Comparison of trauma patients with or without runoff in angiographic findings

Journal of Trauma & Treatment

ISSN: 2167-1222

Open Access

Comparison of trauma patients with or without runoff in angiographic findings

3rd Annual Congress and Medicare Expo on Trauma and Critical Care

March 13-14, 2017 London, UK

Hassan Ravari, Masoud Pezeshki Rad and Orkide Ajami

Mashhad University of Medical Sciences, Iran

Posters & Accepted Abstracts: J Trauma Treat

Abstract :

Introduction: Arterial trauma is one of the serious traumatic injury and its prognosis was related to prompt diagnosis and treatment. Also investing about angiographic findings of arterial injury and their influence on treatment strategy and prognosis is necessary. Patients & Method: Mechanism of trauma, type of injury and angiographic findings were recorded in questionnaire for each patient when they referred to angiography department and after completion of treatment and discharge, treatment type was added. Results: In this study, 148 traumatic patients including 15 female with the mean age of 32 (11-82 years) were evaluated. Abnormal angiographic findings were seen in 99 (66.9%) patient including: cutoff with distal runoff (n=60, 60.6% of abnormalities), cut off without distal runoff (n=21, 21.2%) and spasm (n=14, 14.1%) and other findings (n=4, 4%). 51 cases were treated with open surgery and in 13 patients finally amputation of traumatic limb was done.

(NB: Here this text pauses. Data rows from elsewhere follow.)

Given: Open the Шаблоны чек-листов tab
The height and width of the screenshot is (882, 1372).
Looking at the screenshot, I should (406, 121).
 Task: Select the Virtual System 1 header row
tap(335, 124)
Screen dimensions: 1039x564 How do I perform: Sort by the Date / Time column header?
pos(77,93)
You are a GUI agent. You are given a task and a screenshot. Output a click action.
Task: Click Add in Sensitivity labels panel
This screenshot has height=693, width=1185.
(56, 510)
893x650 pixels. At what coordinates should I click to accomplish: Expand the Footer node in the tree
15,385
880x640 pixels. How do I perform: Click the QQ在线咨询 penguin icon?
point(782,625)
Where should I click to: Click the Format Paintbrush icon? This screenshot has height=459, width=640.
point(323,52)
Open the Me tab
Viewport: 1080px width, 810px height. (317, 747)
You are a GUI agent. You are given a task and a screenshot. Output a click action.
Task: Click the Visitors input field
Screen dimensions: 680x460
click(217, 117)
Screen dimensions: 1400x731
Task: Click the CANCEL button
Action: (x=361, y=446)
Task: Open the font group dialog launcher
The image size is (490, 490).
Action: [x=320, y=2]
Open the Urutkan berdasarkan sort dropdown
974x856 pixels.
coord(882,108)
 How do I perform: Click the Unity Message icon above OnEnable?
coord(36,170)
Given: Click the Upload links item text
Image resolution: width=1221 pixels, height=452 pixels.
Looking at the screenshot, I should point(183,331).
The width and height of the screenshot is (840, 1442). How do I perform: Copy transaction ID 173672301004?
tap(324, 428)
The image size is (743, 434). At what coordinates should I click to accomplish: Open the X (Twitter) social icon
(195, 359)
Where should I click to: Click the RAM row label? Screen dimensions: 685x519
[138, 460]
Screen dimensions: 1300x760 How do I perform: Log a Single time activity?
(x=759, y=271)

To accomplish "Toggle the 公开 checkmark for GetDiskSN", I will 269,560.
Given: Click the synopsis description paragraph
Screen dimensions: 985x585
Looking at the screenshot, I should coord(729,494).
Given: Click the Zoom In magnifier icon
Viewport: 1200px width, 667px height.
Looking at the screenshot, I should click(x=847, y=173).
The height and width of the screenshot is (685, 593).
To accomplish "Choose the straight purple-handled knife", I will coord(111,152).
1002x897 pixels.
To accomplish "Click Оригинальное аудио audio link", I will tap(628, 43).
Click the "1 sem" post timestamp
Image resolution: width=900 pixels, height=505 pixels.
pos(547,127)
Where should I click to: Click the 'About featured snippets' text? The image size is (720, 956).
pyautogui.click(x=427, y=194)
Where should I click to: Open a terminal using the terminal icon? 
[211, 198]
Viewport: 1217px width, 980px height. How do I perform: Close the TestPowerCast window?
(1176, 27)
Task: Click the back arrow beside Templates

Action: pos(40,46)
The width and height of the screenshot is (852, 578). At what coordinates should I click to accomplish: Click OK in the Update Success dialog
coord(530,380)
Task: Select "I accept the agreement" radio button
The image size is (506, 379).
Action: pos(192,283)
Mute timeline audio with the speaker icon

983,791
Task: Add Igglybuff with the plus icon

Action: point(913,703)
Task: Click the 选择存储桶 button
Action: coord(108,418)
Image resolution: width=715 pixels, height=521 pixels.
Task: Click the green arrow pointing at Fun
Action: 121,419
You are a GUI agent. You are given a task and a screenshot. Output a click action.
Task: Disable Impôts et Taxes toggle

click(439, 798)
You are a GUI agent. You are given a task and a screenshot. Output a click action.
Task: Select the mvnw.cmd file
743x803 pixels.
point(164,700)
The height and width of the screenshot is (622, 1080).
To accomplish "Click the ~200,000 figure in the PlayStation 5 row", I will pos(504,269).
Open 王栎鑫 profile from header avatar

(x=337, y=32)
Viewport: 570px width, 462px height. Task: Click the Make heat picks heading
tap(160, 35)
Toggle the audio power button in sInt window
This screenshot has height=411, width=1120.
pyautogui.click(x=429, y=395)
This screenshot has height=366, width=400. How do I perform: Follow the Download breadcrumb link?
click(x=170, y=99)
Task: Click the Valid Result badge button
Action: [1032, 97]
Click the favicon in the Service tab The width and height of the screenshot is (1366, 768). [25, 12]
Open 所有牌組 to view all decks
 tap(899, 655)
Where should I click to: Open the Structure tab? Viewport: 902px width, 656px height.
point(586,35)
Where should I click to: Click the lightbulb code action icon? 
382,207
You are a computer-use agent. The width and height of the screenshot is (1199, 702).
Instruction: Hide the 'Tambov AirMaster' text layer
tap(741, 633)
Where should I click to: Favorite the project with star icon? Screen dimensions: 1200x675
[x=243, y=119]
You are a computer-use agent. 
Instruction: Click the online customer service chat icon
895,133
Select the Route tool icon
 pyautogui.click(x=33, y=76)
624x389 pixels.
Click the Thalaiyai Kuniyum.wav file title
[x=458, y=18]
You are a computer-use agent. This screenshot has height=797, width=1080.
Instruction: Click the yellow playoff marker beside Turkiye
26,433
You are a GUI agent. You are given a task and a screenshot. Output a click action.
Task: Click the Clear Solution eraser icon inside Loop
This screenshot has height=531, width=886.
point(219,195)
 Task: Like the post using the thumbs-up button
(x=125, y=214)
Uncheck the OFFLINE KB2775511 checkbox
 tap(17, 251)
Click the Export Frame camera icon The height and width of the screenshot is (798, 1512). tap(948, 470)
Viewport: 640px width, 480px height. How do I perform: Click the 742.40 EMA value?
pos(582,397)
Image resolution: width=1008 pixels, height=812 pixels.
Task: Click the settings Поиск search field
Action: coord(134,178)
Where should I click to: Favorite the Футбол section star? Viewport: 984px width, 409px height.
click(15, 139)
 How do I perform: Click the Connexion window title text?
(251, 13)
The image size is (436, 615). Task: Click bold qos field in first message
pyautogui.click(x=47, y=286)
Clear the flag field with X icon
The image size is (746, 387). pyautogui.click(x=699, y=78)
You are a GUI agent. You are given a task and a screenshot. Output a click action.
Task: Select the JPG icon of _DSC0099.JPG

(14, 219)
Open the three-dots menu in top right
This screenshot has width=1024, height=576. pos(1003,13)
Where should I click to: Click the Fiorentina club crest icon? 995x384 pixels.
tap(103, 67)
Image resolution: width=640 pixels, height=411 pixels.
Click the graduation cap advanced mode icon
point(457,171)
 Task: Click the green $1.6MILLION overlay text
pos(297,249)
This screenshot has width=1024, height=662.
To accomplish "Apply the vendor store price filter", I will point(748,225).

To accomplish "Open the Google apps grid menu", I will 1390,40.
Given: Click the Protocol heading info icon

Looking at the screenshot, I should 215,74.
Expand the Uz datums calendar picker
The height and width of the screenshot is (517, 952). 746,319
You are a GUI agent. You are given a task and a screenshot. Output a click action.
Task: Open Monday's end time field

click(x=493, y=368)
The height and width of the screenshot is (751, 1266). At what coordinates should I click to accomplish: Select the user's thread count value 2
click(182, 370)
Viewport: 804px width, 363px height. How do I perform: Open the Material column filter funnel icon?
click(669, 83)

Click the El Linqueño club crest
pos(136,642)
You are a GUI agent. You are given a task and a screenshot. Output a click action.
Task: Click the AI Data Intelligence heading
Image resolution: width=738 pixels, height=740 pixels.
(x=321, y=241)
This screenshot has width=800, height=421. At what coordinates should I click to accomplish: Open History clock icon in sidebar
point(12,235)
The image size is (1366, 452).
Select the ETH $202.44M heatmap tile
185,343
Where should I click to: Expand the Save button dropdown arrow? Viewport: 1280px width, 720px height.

Amputation rate was higher in patients with cutoff without runoff (33.33%) than cutoff with runoff (6.78%). Conclusion: Causes and types of traumatic arterial injury in our results were different with studies in other countries. Compared with final result of angiography (normal and abnormal) and arterial name, angiographic findings were less important in prognosis and selection of patient management. Patients with spasm in angiography had better prognosis than other abnormal patients and almost always did not need vascular surgery. The presence or absence of distal run off in primary angiography has predictive value in final amputation rate.